→ The request
Which lines in the items below contain the word "resolution"? Pick out each one and copy it in full.

→ Stored rows

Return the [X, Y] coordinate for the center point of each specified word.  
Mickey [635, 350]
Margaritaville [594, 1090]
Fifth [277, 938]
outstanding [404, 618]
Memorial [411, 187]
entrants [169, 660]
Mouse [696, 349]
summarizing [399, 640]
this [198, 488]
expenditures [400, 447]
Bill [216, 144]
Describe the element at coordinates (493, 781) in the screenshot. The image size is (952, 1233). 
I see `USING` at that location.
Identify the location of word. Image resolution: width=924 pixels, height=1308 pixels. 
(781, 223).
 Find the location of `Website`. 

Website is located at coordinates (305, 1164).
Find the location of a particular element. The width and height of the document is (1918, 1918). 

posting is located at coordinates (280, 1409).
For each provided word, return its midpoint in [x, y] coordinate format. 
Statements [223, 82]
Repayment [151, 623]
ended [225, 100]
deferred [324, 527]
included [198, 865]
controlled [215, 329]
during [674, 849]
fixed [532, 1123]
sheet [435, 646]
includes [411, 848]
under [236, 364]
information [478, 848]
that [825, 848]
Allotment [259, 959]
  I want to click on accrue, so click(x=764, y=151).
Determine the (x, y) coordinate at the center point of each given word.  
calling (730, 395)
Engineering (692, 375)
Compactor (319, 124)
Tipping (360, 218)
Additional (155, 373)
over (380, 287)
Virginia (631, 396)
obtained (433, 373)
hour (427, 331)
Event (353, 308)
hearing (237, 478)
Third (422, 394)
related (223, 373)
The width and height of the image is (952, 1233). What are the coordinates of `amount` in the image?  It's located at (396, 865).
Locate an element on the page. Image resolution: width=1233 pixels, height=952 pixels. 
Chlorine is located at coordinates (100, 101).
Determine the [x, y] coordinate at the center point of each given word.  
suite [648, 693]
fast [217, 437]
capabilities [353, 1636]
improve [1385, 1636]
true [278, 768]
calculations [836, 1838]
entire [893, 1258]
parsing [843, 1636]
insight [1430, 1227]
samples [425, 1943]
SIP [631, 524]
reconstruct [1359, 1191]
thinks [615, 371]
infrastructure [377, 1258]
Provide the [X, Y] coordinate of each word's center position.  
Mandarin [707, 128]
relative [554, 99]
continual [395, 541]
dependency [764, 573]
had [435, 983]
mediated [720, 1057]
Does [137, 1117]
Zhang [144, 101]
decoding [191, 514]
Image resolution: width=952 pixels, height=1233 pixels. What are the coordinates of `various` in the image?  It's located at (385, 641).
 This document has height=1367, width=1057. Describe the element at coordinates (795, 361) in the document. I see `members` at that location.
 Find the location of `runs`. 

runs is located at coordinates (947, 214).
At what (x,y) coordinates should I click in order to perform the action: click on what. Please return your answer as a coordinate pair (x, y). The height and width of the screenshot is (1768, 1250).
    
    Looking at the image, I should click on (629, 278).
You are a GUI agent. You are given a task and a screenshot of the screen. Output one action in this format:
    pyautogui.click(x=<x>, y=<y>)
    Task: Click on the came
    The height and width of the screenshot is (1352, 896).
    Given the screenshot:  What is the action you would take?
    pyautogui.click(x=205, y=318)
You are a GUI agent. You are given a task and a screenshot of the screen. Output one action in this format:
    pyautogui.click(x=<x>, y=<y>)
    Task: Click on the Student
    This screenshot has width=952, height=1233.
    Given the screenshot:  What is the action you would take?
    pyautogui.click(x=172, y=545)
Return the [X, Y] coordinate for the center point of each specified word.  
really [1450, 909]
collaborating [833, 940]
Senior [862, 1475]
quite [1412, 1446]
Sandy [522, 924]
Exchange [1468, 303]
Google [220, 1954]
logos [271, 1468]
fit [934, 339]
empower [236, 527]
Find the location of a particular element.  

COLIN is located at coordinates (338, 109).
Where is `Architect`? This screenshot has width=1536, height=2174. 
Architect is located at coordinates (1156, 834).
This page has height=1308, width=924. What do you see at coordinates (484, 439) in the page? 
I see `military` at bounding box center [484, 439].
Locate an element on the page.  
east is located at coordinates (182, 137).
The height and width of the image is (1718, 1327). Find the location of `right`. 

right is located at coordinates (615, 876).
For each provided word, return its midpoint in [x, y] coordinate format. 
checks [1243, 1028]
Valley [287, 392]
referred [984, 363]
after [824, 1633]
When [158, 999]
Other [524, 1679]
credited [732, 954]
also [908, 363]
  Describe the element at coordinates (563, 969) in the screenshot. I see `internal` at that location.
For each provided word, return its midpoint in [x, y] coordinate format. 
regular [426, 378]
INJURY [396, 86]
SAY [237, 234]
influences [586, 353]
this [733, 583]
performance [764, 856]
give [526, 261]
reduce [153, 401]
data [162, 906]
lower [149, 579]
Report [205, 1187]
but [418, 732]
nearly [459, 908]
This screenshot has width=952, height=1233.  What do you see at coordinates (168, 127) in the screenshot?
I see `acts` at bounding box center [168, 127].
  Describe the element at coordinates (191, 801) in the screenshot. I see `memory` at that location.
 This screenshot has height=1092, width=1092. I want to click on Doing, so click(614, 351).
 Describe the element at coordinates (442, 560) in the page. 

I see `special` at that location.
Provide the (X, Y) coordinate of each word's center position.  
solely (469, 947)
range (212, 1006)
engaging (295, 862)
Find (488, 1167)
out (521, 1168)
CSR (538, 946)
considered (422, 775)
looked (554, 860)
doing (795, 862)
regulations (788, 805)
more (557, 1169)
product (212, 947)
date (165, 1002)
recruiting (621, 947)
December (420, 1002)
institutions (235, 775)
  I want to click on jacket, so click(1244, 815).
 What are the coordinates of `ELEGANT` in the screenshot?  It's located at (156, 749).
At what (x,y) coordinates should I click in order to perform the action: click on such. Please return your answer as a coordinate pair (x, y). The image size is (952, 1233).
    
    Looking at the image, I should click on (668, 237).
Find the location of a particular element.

→ Complete answer
Identify the location of word. Image resolution: width=924 pixels, height=1308 pixels. 
Locate an element on the page. Image resolution: width=1233 pixels, height=952 pixels. 
Image resolution: width=952 pixels, height=1233 pixels. What are the coordinates of `various` in the image?  It's located at (385, 641).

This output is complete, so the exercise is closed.